#### EXERCISE BRIEF
Down to the last line below, write out every line exactly, starting with the one that contains "At what coordinates should I click to accomplish: Click" and leaving out the pictures.

[Collected data]
+ + +

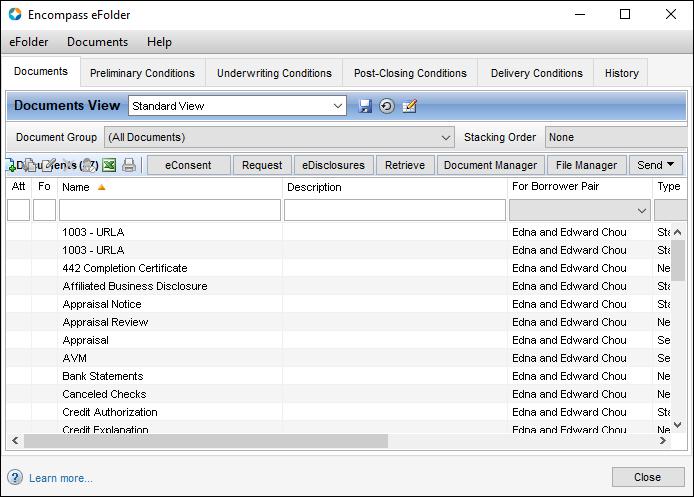Expand the Document Group dropdown
This screenshot has height=497, width=694.
click(x=446, y=137)
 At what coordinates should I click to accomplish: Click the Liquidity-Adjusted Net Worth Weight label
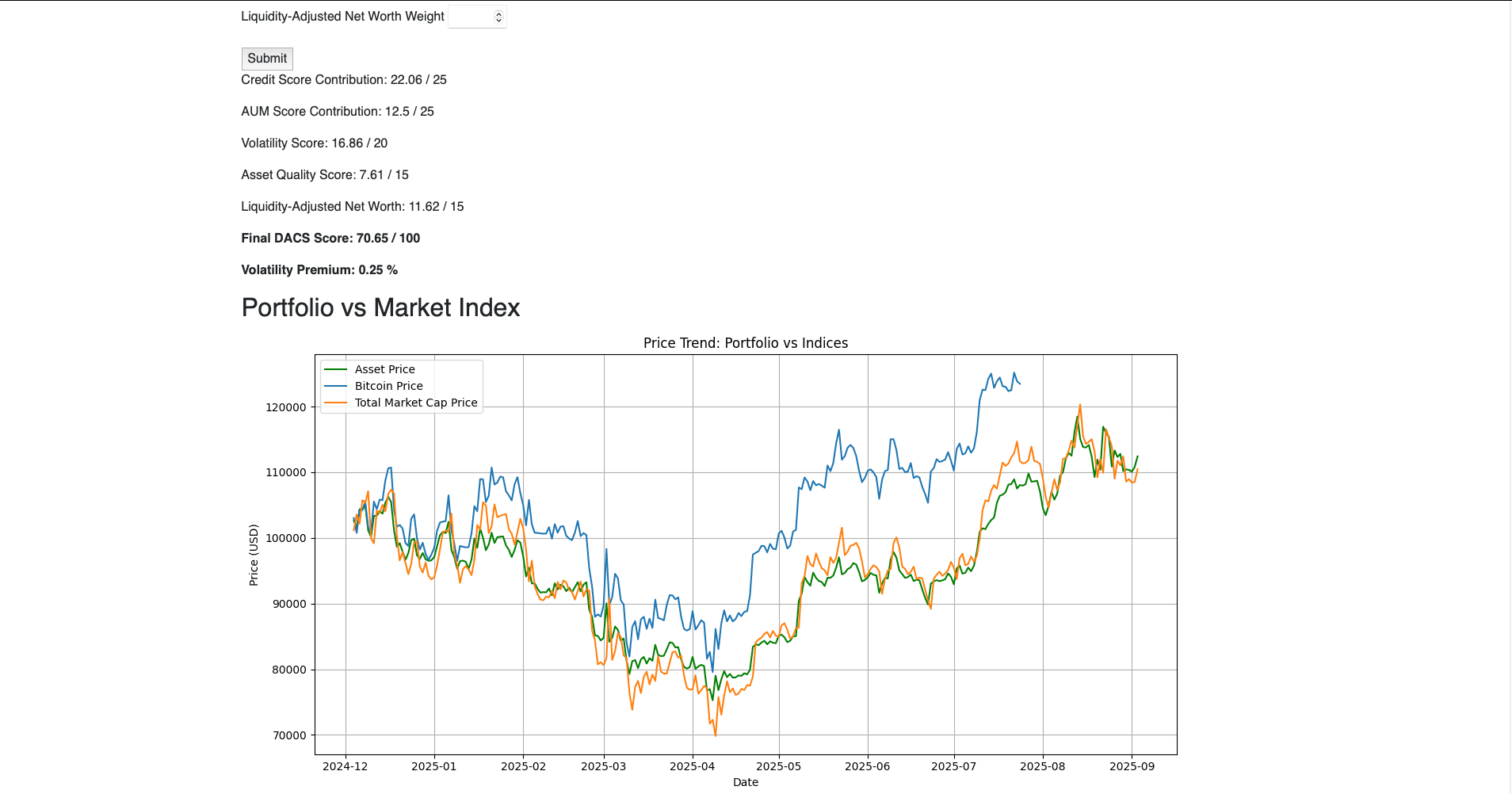point(342,17)
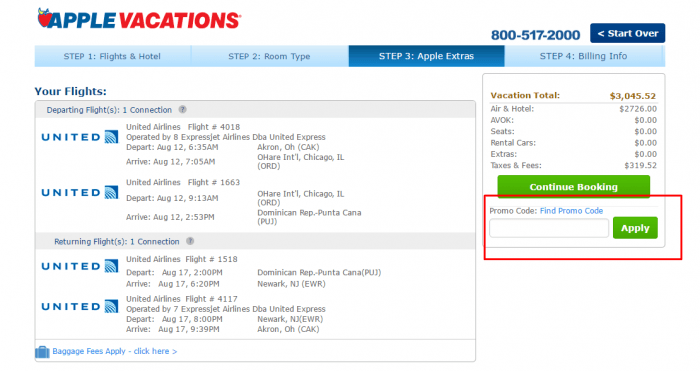700x371 pixels.
Task: Click help icon beside Returning Flight(s) connection
Action: pyautogui.click(x=190, y=241)
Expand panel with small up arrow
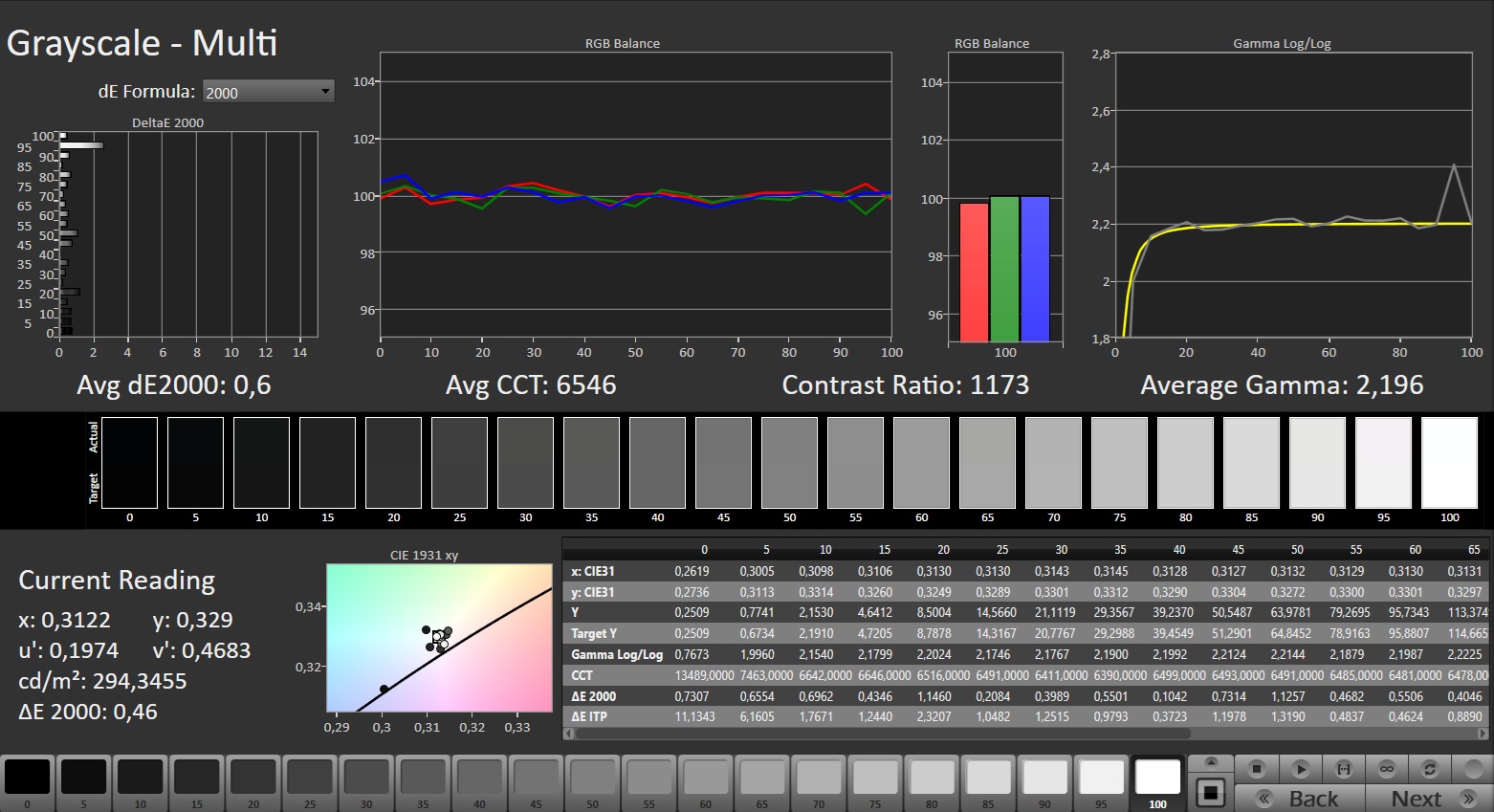Image resolution: width=1494 pixels, height=812 pixels. (1211, 762)
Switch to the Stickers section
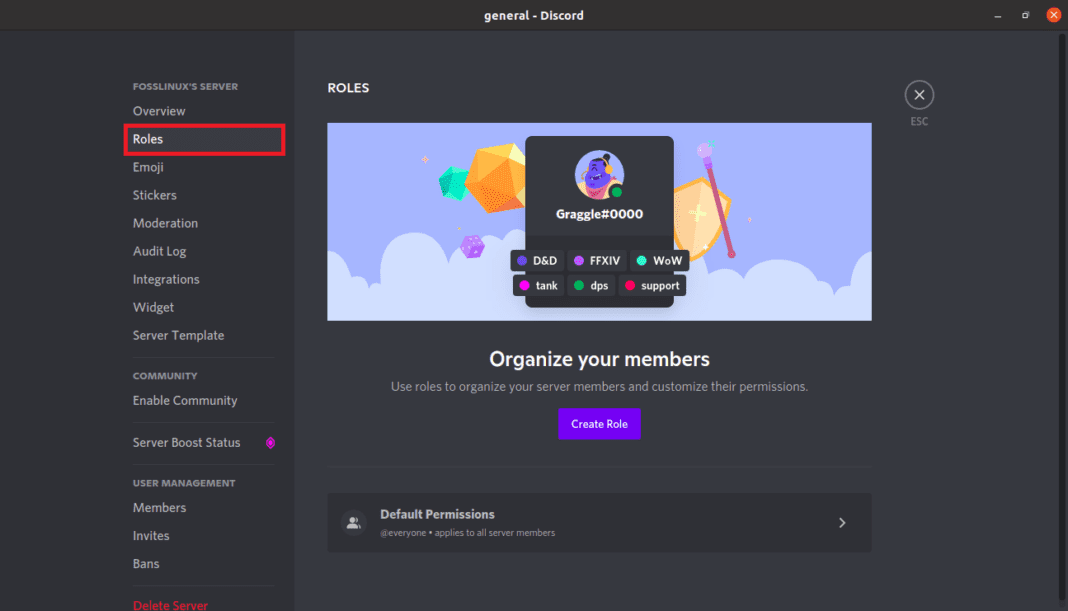 click(153, 194)
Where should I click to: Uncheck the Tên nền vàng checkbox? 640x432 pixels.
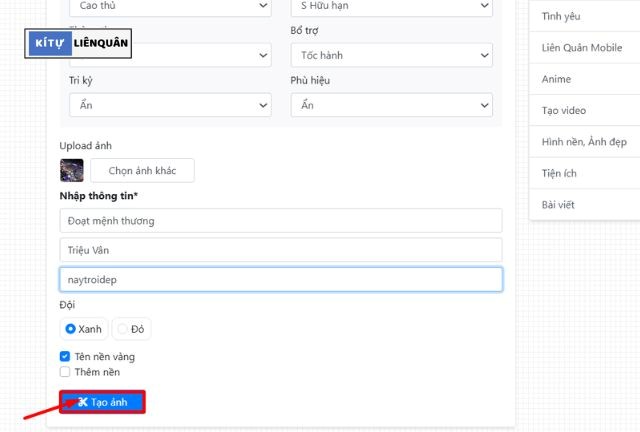[x=66, y=356]
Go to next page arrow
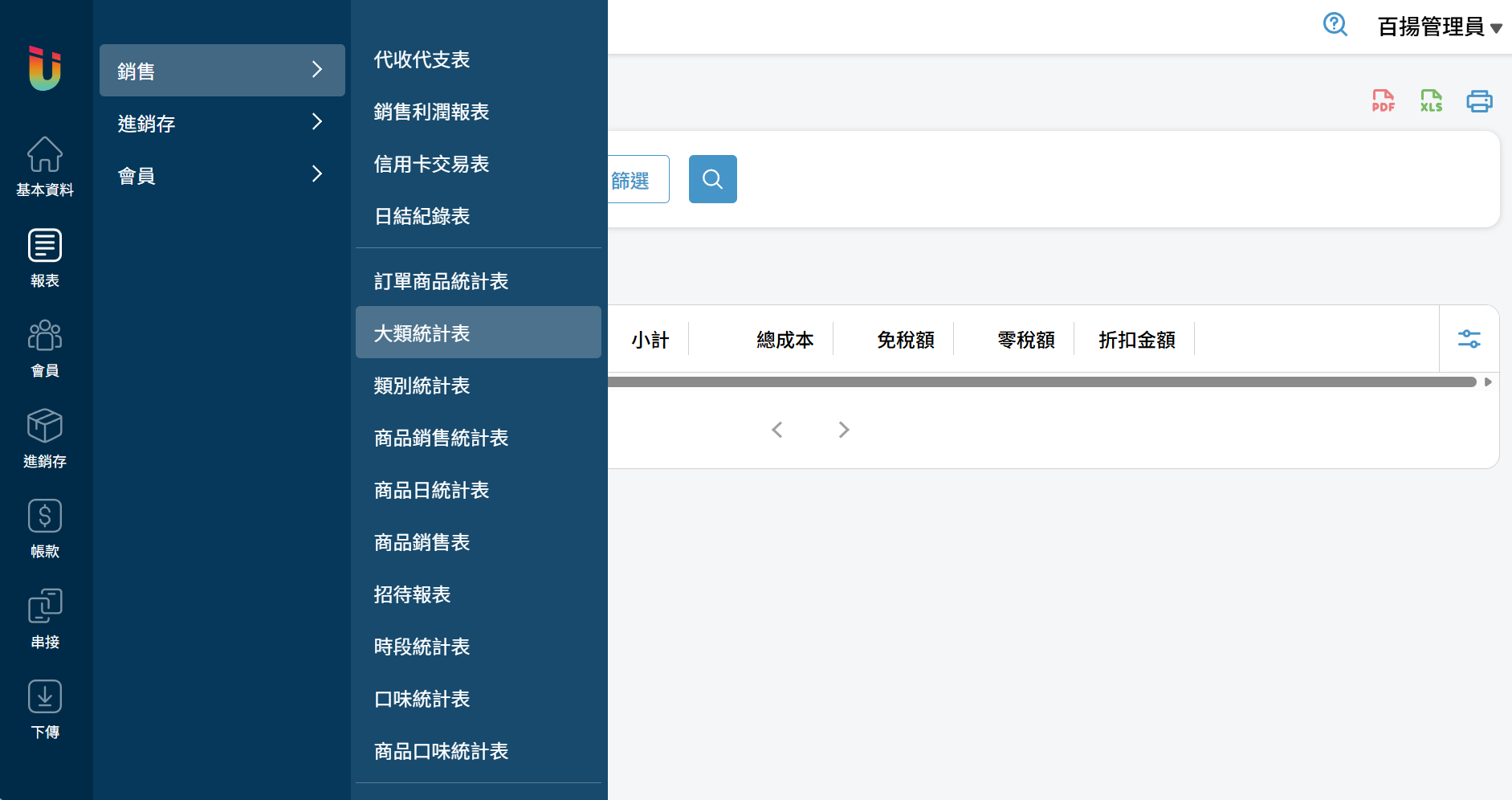 coord(843,430)
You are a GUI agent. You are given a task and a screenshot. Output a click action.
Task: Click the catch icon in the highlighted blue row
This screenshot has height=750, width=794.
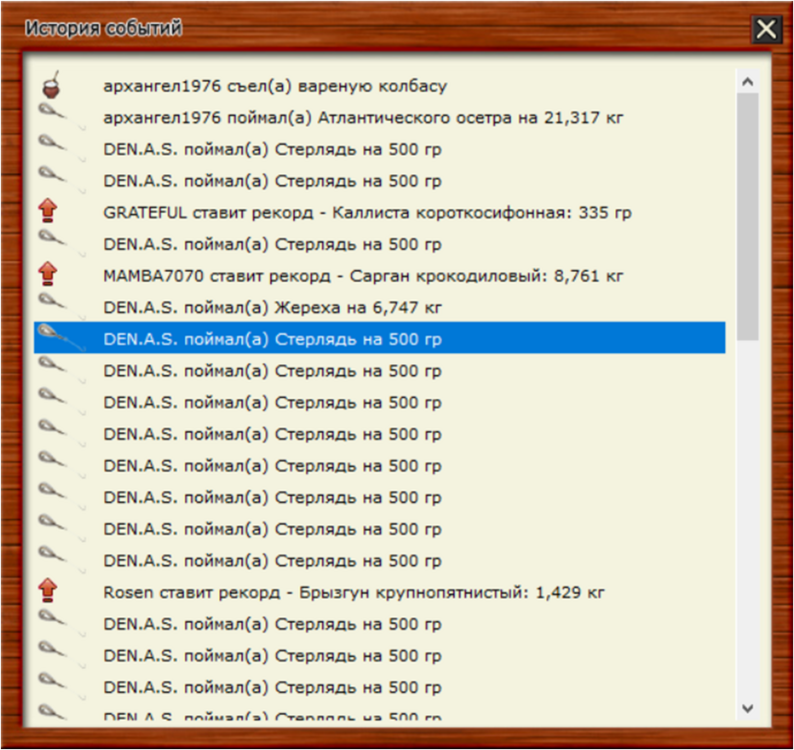(50, 338)
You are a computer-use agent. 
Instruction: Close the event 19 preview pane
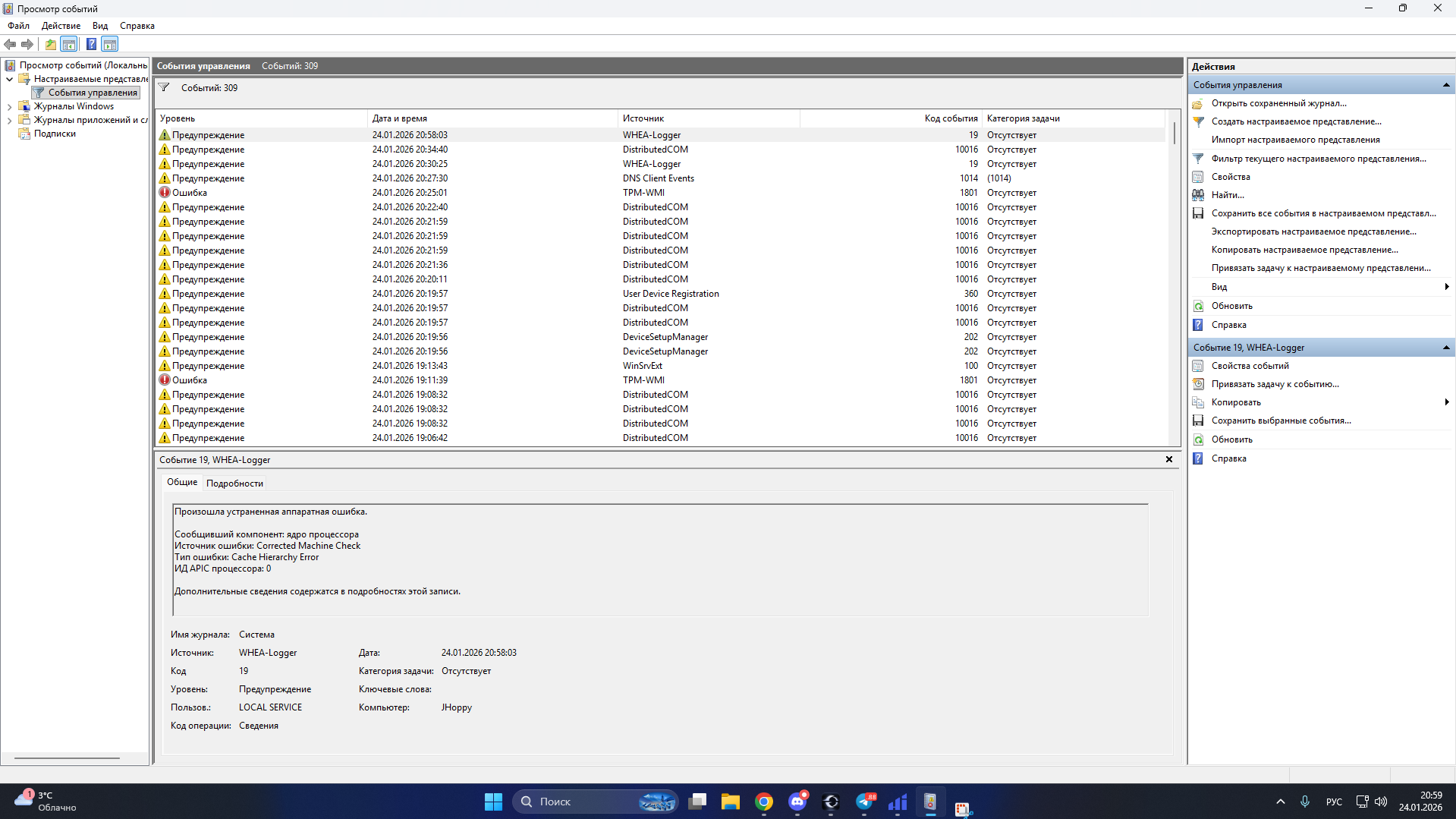1168,459
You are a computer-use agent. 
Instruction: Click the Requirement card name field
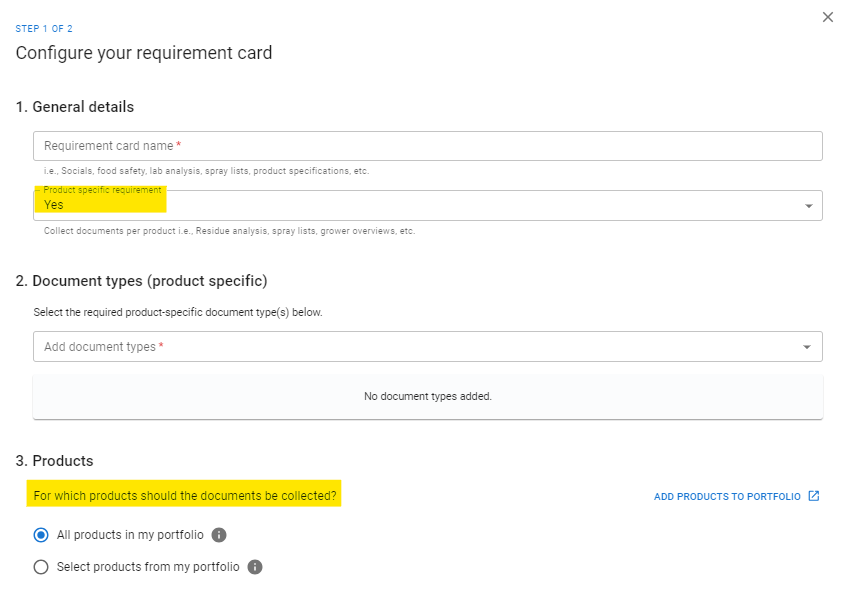point(427,146)
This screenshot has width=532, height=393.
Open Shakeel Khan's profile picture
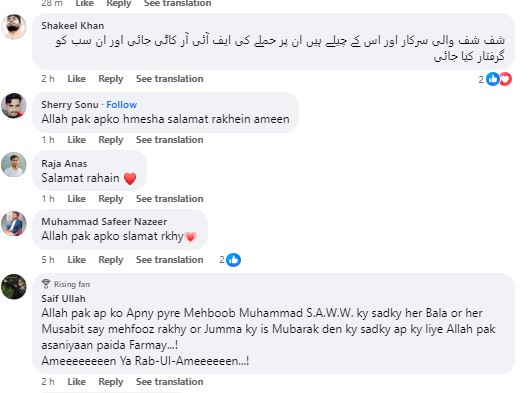(14, 27)
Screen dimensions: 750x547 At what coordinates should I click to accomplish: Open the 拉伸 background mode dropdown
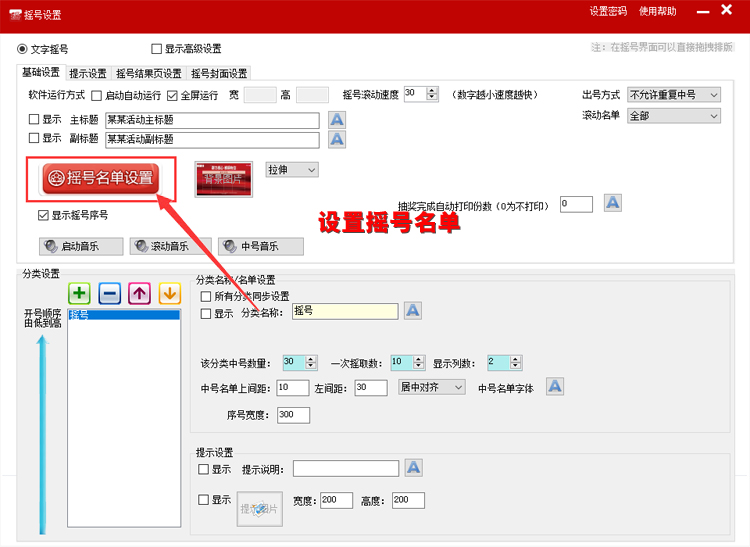click(292, 170)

+ + +

#### RESPONSE AREA
 At what coordinates should I click to accomplish: Click the Liquidity-Adjusted Net Worth Weight label
point(342,17)
700x371 pixels.
Task: Click help icon beside Returning Flight(s) connection
Action: pyautogui.click(x=190, y=241)
Expand panel with small up arrow
Image resolution: width=1494 pixels, height=812 pixels. (1211, 762)
Switch to the Stickers section
 click(153, 194)
Where should I click to: Uncheck the Tên nền vàng checkbox? 640x432 pixels.
[x=66, y=356]
Go to next page arrow
 coord(843,430)
You are a GUI agent. You are given a task and a screenshot. Output a click action.
Task: Click the catch icon in the highlighted blue row
This screenshot has height=750, width=794.
(50, 338)
You are a computer-use agent. 
Instruction: Close the event 19 preview pane
1168,459
You are a computer-use agent. 
Instruction: Click the Requirement card name field
point(427,146)
This screenshot has width=532, height=393.
Open Shakeel Khan's profile picture
(14, 27)
Screen dimensions: 750x547 At what coordinates should I click to accomplish: Open the 拉伸 background mode dropdown
click(292, 170)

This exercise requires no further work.